GIVEN PASSAGE.
=-=-=

FYI, the latest Uber Rate Cuts began on Jan 9th. Latest US unemployment rate was 5.5%. In Jan 2014 the unemployment rate was 6.6%, and UberX Rates were ~ 60% higher.
http://ycharts.com/indicators/unemployment_rate

So brush up on your macroeconomic facts. And learn a bit more about drivers' grievances and TNC issues too. Your Free Enterprise, Free Enterprise rallying cry ain't going over too well right now,
*Mr @Rideshare Patriot!*


----------



## Guest (Mar 13, 2015)

Tx rides said:


> They could treat drivers like true independent contractors and avoid the employer burden.


It will be interesting to watch the lawsuit in California. I originally was of the opinion that Uber drivers were independent contractors but my recent interaction with Uber Houston made me change my mind. I added a SUV to use as a Uber XL but I still get Uber X request. I only accept the XL request for obvious reasons and recently received an email from Uber that my acceptance rate was below normal and I would be deactivated permanently if I did not get the rate up. This was all several days after me asking only to get XL request only and told this was not possible. Basically Uber is forcing me to take money losing trips or be fired although they created the driver tier of XL and I qualified it. That is an employer.


----------



## Txchick (Nov 25, 2014)

chi1cabby said:


> Dude you're are a freaking hater!
> You insult other forum members routinely!
> A little factoid for you: 1 in 5 UberX Drivers are former cab drivers.
> View attachment 5861
> ...


Preach it @chi1cabby!


----------



## Txchick (Nov 25, 2014)

HOU said:


> It will be interesting to watch the lawsuit in California. I originally was of the opinion that Uber drivers were independent contractors but my recent interaction with Uber Houston made me change my mind. I added a SUV to use as a Uber XL but I still get Uber X request. I only accept the XL request for obvious reasons and recently received an email from Uber that my acceptance rate was below normal and I would be deactivated permanently if I did not get the rate up. This was all several days after me asking only to get XL request only and told this was not possible. Basically Uber is forcing me to take money losing trips or be fired although they created the driver tier of XL and I qualified it. That is an employer.


@Tx rides correct my fellow Texan, just lke the requirements on the guarantees that started in January 2015 dictating acceptance rate, time criteria etc. I wonder since guarantees are fairly new & Uber XL is fairly new if these could be used in class action lawsuit? Just wondering!

=-=-=

DATA RECORDS.
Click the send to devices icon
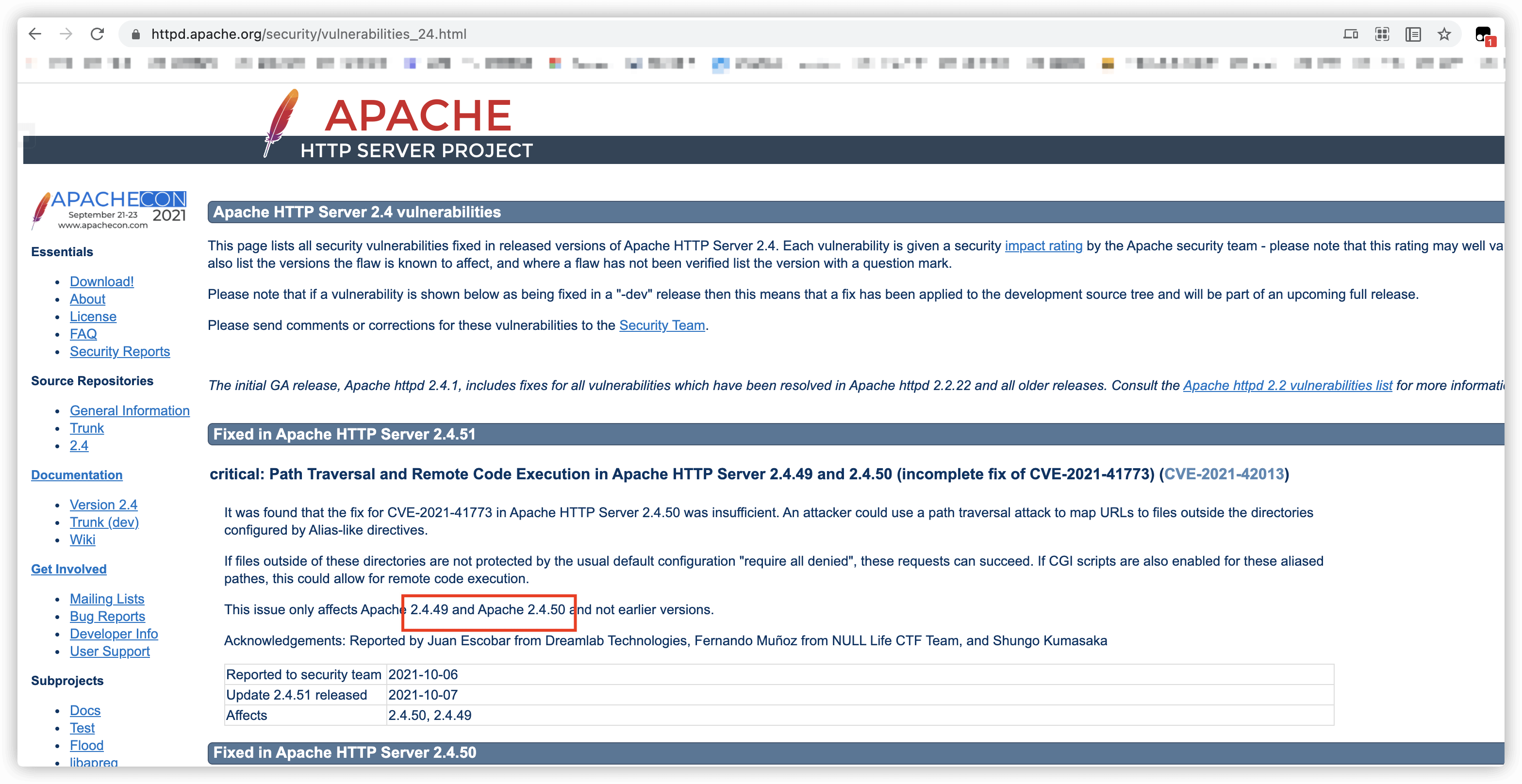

=-=-=

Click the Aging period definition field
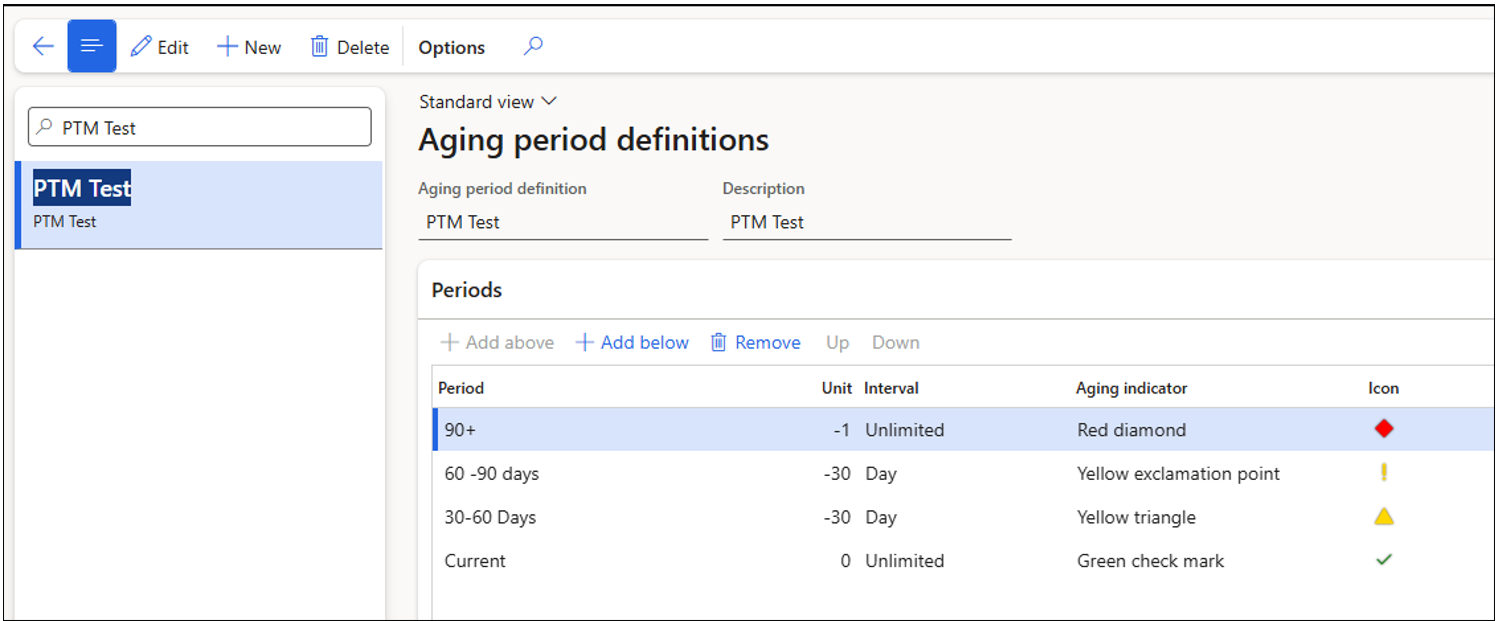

=-=-=

STATED GOAL 1. List every username that appears right before "said:" to introduce a quoted post in the Uber driver forum thread.
STATED GOAL 2. Carry on the Uber driver forum thread from the point where it stops.

ANSWER 1.
Tx rides
chi1cabby
HOU

ANSWER 2.
----------



## Tx rides (Sep 15, 2014)

Txchick said:


> @Tx rides correct my fellow Texan, just lke the requirements on the guarantees that started in January 2015 dictating acceptance rate, time criteria etc. I wonder since guarantees are fairly new & Uber XL is fairly new if these could be used in class action lawsuit? Just wondering!


Guarantees on their own probably pass an IC test, but threats of deactivation, probably not


----------



## chi1cabby (May 28, 2014)

Tx rides said:


> Guarantees on their own probably pass an IC test,


Not when the guarantees are structured to preclude Drivers accepting Lyft ride requests.


----------



## Lidman (Nov 13, 2014)

Txchick said:


> Allow drivers to set there own rates. Yep @Tx rides.


 I love this one. If I was an uberx driver I would say about $2/mile. 75cents min. Also be able to charge for xtra pax.


----------



## Lidman (Nov 13, 2014)

Rideshare Patriot said:


> is russell your homie too?
> 
> sorry... these cabbies that hate freedom and want to continue the status quo of more regs, more fees, licensing req's, keeping the mob cab rackets protected can kiss my ass. if you support them then i seriously misjudged you.
> 
> some of these drivers want you sidelined... you are competition to them and they couldn't care less about you.


 Even for a straw-man argument, this is ludicrous. One big freedom that cabbies have over ridershares is not having to worry about those stupid pax ratings. As far the mafia, I'm certain that my company is not owned by a mobster.


----------



## Sacto Burbs (Dec 28, 2014)

Rideshare Patriot said:


> these cabbies that hate freedom and want to continue the status quo


You're an entertaining troll I must say.

Hey I believe in the free market. If I was a taxi driver and somebody muscled in on my territory I would do everything within my power to crush them. I think the stickers on those cars in Amsterdam intending to intimidate are a great idea. Capitalism is a nasty bloody business. The free market takes no prisoners. Freedom is the freedom to crush other people without anybody making out sound.

You still want to get in my car?


----------



## Tx rides (Sep 15, 2014)

chi1cabby said:


> Not when the guarantees are structured to preclude Drivers accepting Lyft ride requests.


Is it "worded" that way, or does it just happen to result in that? I don't think a 'bonus' for being available will meet employment test.
But deactivation for NOT being available, that's a different story. But I think it is the other stuff, like telling you what TYPES of runs you must do, or making you eat the time for a free cancellation, making you return items, taking away your agreed fare because of a customer complaint....THOSE are the things which should turn the case.


----------



## Lidman (Nov 13, 2014)

Sacto Burbs said:


> You're an entertaining troll I must say.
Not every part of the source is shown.